4. Trust Receipts. The goods or the documents of title to goods pledged with a banker as security for an advance are usually released by the banker on the repayment of the borrowed amount. Sometimes, the borrower wishes to get the security released before he actually repays the loan. In such cases, the banker may, at his discretion, allow the customer to get back the goods or documents and ask the latter to execute a Trust Receipt. By signing such Receipt, the customer undertakes to receive the goods or the documents of title to goods in trust for the lender. The borrower promises to hold the goods or their sale proceeds as trustee for the banker and to pay the same to the latter as and when received.

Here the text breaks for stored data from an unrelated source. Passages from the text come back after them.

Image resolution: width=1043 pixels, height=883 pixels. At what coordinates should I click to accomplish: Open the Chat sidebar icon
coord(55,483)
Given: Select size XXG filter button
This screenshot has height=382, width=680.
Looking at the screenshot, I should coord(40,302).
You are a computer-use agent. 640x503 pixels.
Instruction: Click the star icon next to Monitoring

The legal position of the Trust Receipt from the banker’s point of view, however, remains unsatisfactory. As regards the ineffectiveness of a Trust Receipt as security for the banker, the Banking Commission, 1972, opined that –
“The present position seems to be that advances against trust receipt do not create any trust, that goods released against trust receipt would be affected by the reputed ownership clause under the insolvency laws in India, that the borrower may validly create unauthorized pledge of the documents of title to goods released to him under a Trust Receipt and that any wrongful dealing with the goods it may not be possible to prosecute the borrower.”
The Commission, therefore, concluded that “from the banker’s point of view, the trust receipt is considered practically valueless as a document creating a security interest in their favour.” Banks treat advances against trust receipts as unsecured and grant this facility only to well established customers.